🤖 AI Summary
Existing manifold learning methods often distort cluster structures during high-dimensional data dimensionality reduction and suffer from poor scalability to large-scale datasets. To address these limitations, we propose a collaborative framework based on uniform landmark sampling: first, a low-dimensional skeletal manifold is constructed by theoretically grounded uniform sampling of representative landmarks; second, non-landmark points are embedded into this space via constrained locally linear embedding (CLLE), ensuring global structural consistency while drastically improving computational scalability.

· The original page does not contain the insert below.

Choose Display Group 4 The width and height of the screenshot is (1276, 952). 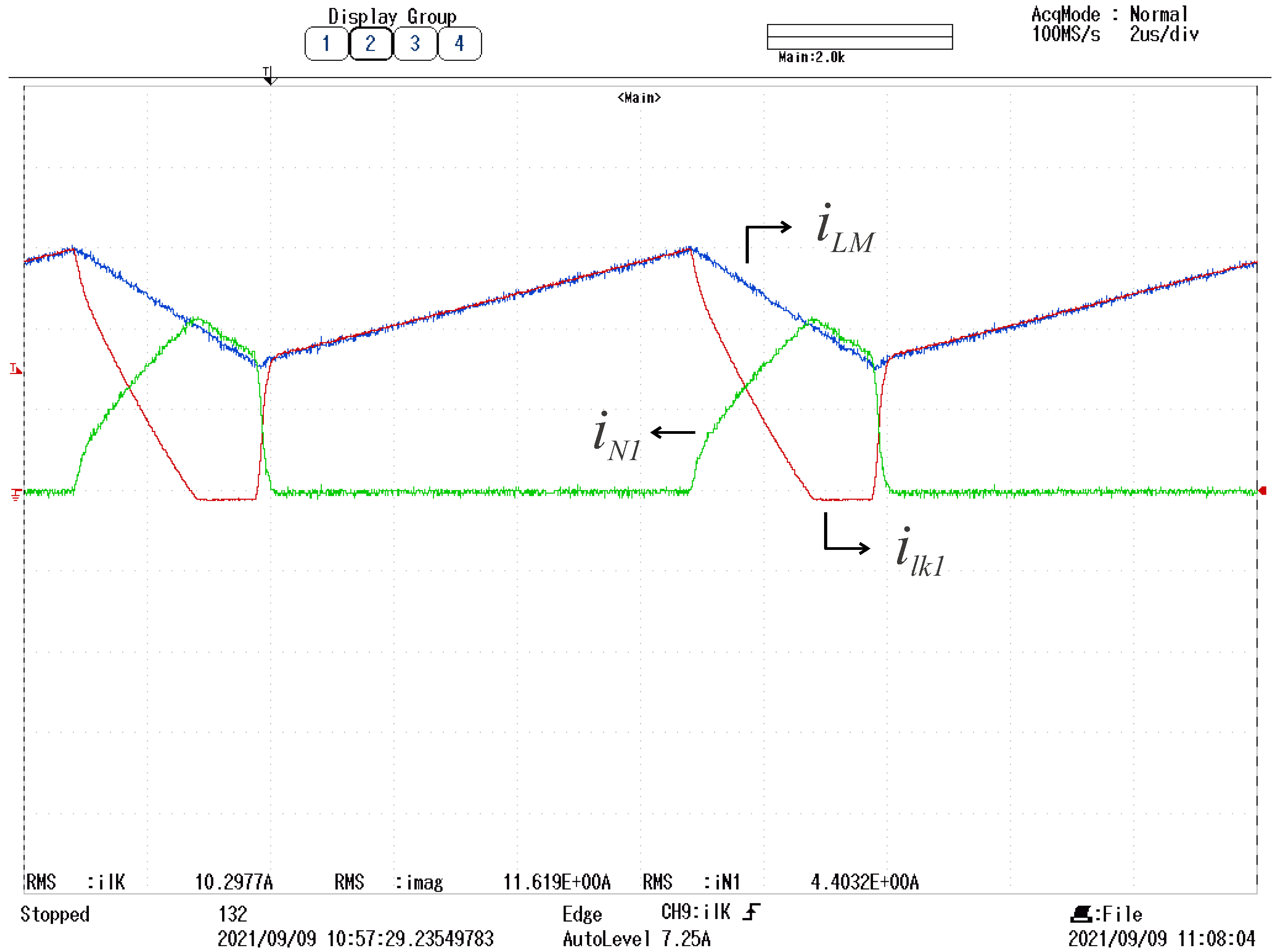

The method exhibits strong robustness—yielding stable embeddings even at low sampling rates—and generalizability across diverse domains. Extensive evaluation on synthetic benchmarks and real-world applications—including single-cell transcriptomics and ECG-based anomaly detection—demonstrates its effectiveness. Moreover, it maintains superior scalability and structural fidelity as dataset size and embedding dimension increase.
📝 Abstract
As a pivotal approach in machine learning and data science, manifold learning aims to uncover the intrinsic low-dimensional structure within complex nonlinear manifolds in high-dimensional space. By exploiting the manifold hypothesis, various techniques for nonlinear dimension reduction have been developed to facilitate visualization, classification, clustering, and gaining key insights. Although existing manifold learning methods have achieved remarkable successes, they still suffer from extensive distortions incurred in the global structure, which hinders the understanding of underlying patterns. Scalability issues also limit their applicability for handling large-scale data. Here, we propose a scalable manifold learning (scML) method that can manipulate large-scale and high-dimensional data in an efficient manner. It starts by seeking a set of landmarks to construct the low-dimensional skeleton of the entire data, and then incorporates the non-landmarks into the learned space based on the constrained locally linear embedding (CLLE). We empirically validated the effectiveness of scML on synthetic datasets and real-world benchmarks of different types, and applied it to analyze the single-cell transcriptomics and detect anomalies in electrocardiogram (ECG) signals. scML scales well with increasing data sizes and embedding dimensions, and exhibits promising performance in preserving the global structure. The experiments demonstrate notable robustness in embedding quality as the sample rate decreases.